The negligence alleged in the fourth additional count is that when the car was stopped at or near the intersection of 12th street and Wabash avenue its rear entrance was not opposite or adjacent to the platform, approach and place to alight, but was away from, off and not opposite said platform; that when appellee was required to alight it was dark and in the absence of proper light she could not see and discover that such entrance was not opposite and adjacent to the platform, and while getting off she fell upon the ground and away from and off of said platform. That alleged in the fifth additional count is that the car was stopped with its rear entrance not opposite or adjacent to the platform; that when it came to a standstill that she and others might alight,. appellant’s servants announced the station and place to alight; that it was dark and, in the absence of proper light she could not see that the rear end of the car was not opposite the platform and in getting off fell to the ground away from the platform. That alleged in the seventh additional count is that on the arrival of the car at 12th street and at the platform it was carelessly and negligently stopped away from and not opposite the platform; that when she was required to alight it was dark, and, in the absence of proper light she did not and could not discover that fact, and while, with due care, she was getting off and on the ground she fell and swayed from and off the platform.

We think that from the evidence the jury might also properly find that the defendant was guilty of the negligence alleged in the declaration. While it may not he possible for a motorman to always stop his car at the precise place he intends to stop it, it is always possible, after the stop is made, to move the car forward or backward, and we think the jury might properly find that the care the defendant was bound to take of its passengers required the defendant, when the car was stopped, to observe and know that the car had been stopped before the step provided for use in leaving the car was alongside of the platform and to move the car forward until the step was alongside of the platform before passengers were invited or even permitted to leave the car by such step, and that the failure to do so constituted and was negligence.
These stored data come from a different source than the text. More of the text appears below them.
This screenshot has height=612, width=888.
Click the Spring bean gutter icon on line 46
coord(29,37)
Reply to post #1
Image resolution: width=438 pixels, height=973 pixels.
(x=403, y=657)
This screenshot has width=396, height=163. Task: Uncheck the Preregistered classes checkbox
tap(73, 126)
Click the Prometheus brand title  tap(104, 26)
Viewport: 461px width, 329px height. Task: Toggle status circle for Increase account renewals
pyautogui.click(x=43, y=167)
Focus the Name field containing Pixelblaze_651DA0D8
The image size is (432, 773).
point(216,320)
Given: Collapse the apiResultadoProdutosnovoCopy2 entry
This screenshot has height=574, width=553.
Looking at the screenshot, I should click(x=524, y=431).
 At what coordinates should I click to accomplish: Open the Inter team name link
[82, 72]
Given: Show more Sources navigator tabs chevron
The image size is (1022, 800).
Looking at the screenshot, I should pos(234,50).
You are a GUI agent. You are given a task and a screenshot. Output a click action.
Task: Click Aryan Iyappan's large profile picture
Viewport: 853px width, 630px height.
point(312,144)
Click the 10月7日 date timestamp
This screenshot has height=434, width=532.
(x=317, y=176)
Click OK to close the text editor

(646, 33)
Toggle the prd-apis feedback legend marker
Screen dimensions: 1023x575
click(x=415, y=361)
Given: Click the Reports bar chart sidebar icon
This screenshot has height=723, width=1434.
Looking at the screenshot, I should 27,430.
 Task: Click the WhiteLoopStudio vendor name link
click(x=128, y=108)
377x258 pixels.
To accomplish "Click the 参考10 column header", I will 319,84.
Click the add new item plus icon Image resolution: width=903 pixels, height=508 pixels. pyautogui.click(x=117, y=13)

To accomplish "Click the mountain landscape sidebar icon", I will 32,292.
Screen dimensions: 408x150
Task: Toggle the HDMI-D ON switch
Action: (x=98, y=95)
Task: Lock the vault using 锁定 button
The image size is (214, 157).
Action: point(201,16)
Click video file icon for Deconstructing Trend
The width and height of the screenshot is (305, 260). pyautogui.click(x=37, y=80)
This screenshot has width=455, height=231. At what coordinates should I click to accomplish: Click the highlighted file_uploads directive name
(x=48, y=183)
We also think that the jury might properly find that the plaintiff was not guilty of contributory negligence. The accident happened at ten o’clock at night, and while there were lights we cannot say that the failure of plaintiff to observe that the distance between the step and the pavement was so great that she could not reach the pavement with one foot while the other was on the step, was negligence. The contention of appellant that the trial court erred in refusing to grant a new trial on the ground that the verdict was contrary to the evidence, cannot on the evidence in this record be sustained.

Appellant complains of only one ruling on evidence. Plaintiff, after her injury, was taken to a drug store and afterward to a doctor’s office. Bindell, the first witness called by the defendant, testified that he did not see plaintiff fall; that when he got there they were carrying her upstairs to the doctor. He was asked where the rear end of the car was with reference to the north line of 12th street when he saw it, and the court sustained plaintiff’s objection to the question. Up to that time no testimony that the car was not moved between the time of the accident and the time plaintiff was taken to the doctor’s office had been givén and there was no offer or promise to show that it had not been moved. Such testimony was given afterwards, but the witness was not recalled. We think that in view of the evidence given before the question was asked, the objection to the question was properly sustained.

The appellant further contends that the giving of each of the following instructions for the plaintiff was error:

“25.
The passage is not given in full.